A Climate Safe Neighborhoods clean up event in Bond Hill and Roselawn, led by the climate advisory group.

 

The climate advisory groups have not only improved local conditions for residents, but they have also empowered residents to advocate for the changes they want at the city level, securing several policy wins that will allow them to make municipal systems work for them. Through targeted advocacy, they helped inform the 2023 Green Cincinnati Plan (GCP), the City’s most recent climate action plan. Residents from the groups were tapped to serve as equity liaisons and were paid under Groundwork’s supervision during the GCP deliberation process to ensure community voices were included at the decision-making table. The GCP was approved by the City of Cincinnati, with $700,000 of the $4 million in funding earmarked for equity-focused projects in priority communities, which are often neglected by plans like these. This is a huge shift from the City’s 2018 plan, speaking to the power of resident advocacy in pushing equity-based, community-visioned climate resilience.

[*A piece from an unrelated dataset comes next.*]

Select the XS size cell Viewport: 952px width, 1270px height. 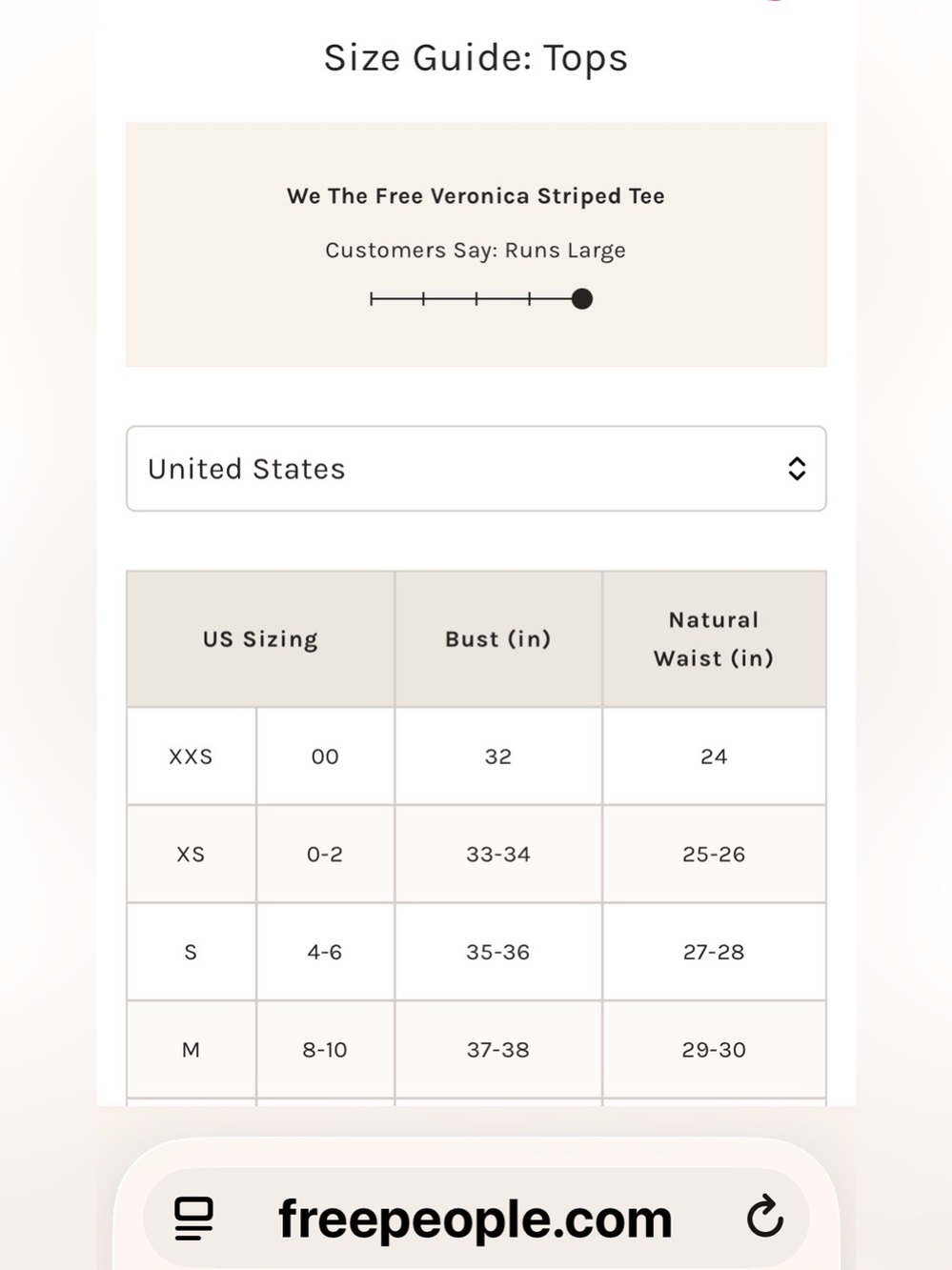(191, 855)
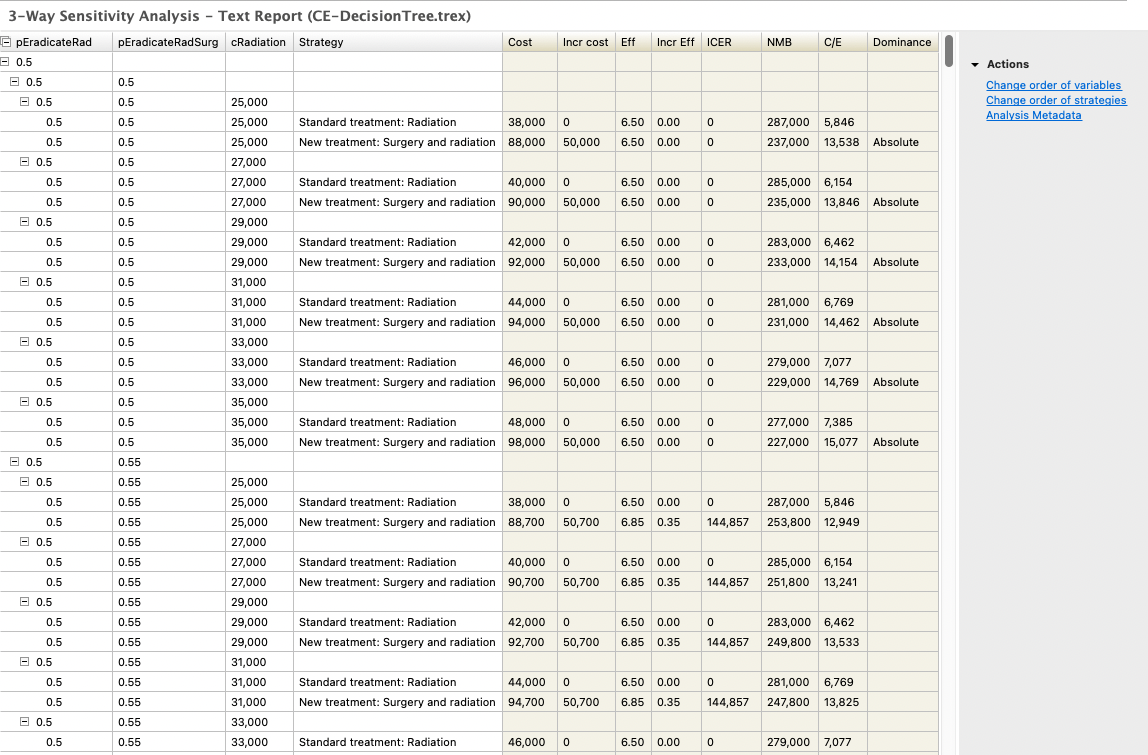Click the collapse-all icon in the pEradicateRad header
Viewport: 1148px width, 755px height.
tap(7, 42)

Additionally, the advisory groups have helped shift the way the City government carries out its community engagement process and how it develops partnerships to prioritize equity and the needs of community members. The City is taking residents’ concerns seriously, working with GWORV’s resident advisory group leaders to embed additional project ideas into a regional climate action playbook led by Green Umbrella and the Ohio-Kentucky-Indiana Regional Council of Governments. These actions will lead to even more long-term resilience efforts that will benefit residents at a regional scale. The GWORV and Green Umbrella CSN Team is also working with the City to launch a fund to provide grants for the implementation of GCP resilience priorities.


what comes next?

As a result of their successes so far, GWORV will be bringing this climate advisory group structure to more neighborhoods in Cincinnati – two additional groups were created in the Fall of 2023 in Avondale and Norwood – and expanding to the regional level, with plans to kickstart conversations and action toward long-term systems change with partners in Northern Kentucky early 2024.

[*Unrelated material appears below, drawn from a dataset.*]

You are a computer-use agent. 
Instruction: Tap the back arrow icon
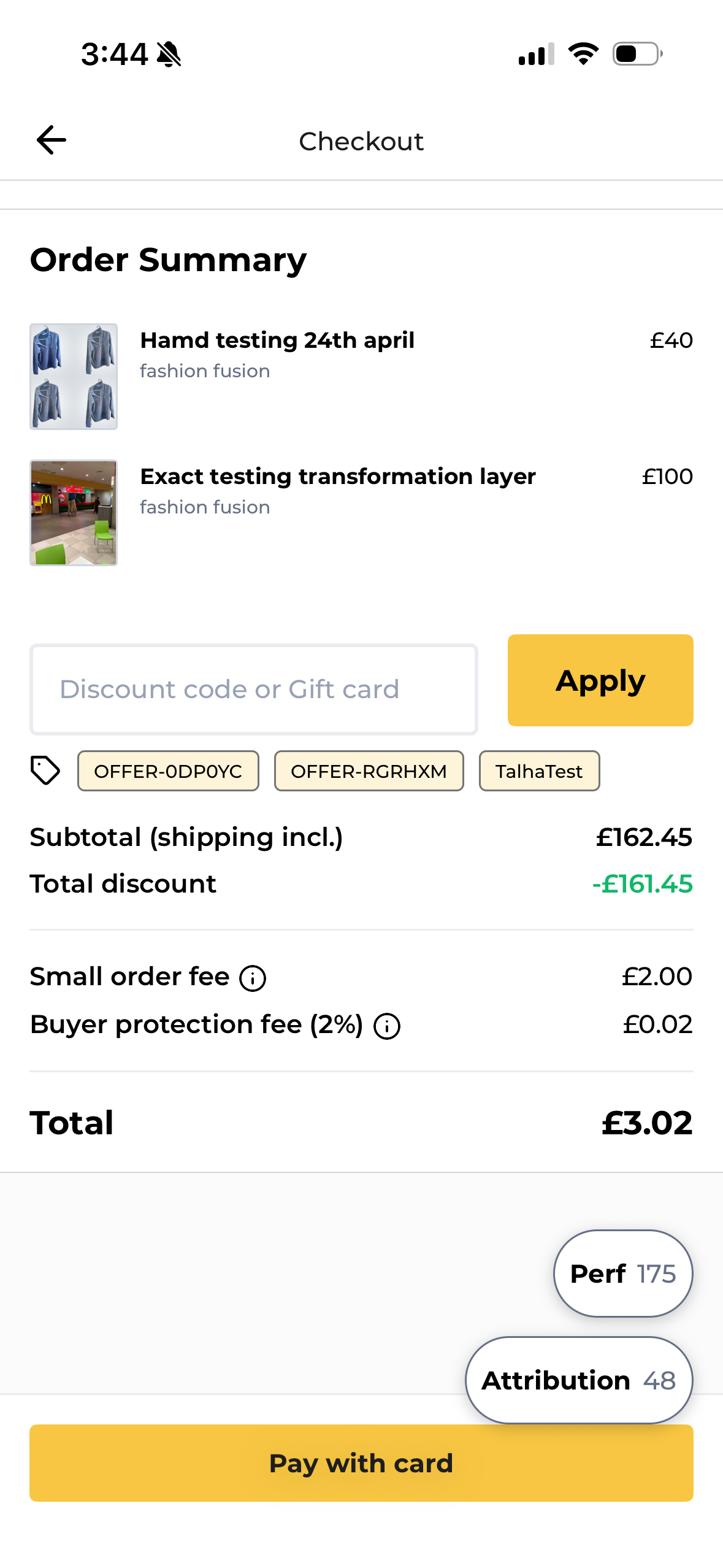(52, 140)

Climate advisory group in Avondale in the Fall of 2023.

By empowering community members with the tools, knowledge, and skills to advocate for their needs with politicians and decision-makers at the City level, GWORV and Green Umbrella’s climate advisory model is changing the game for climate resilience in Cincinnati. Through sustained advocacy, residents are influencing the status-quo distribution of climate funding to prioritize disadvantaged communities and leading project development and engagement on climate resilience with their neighbors.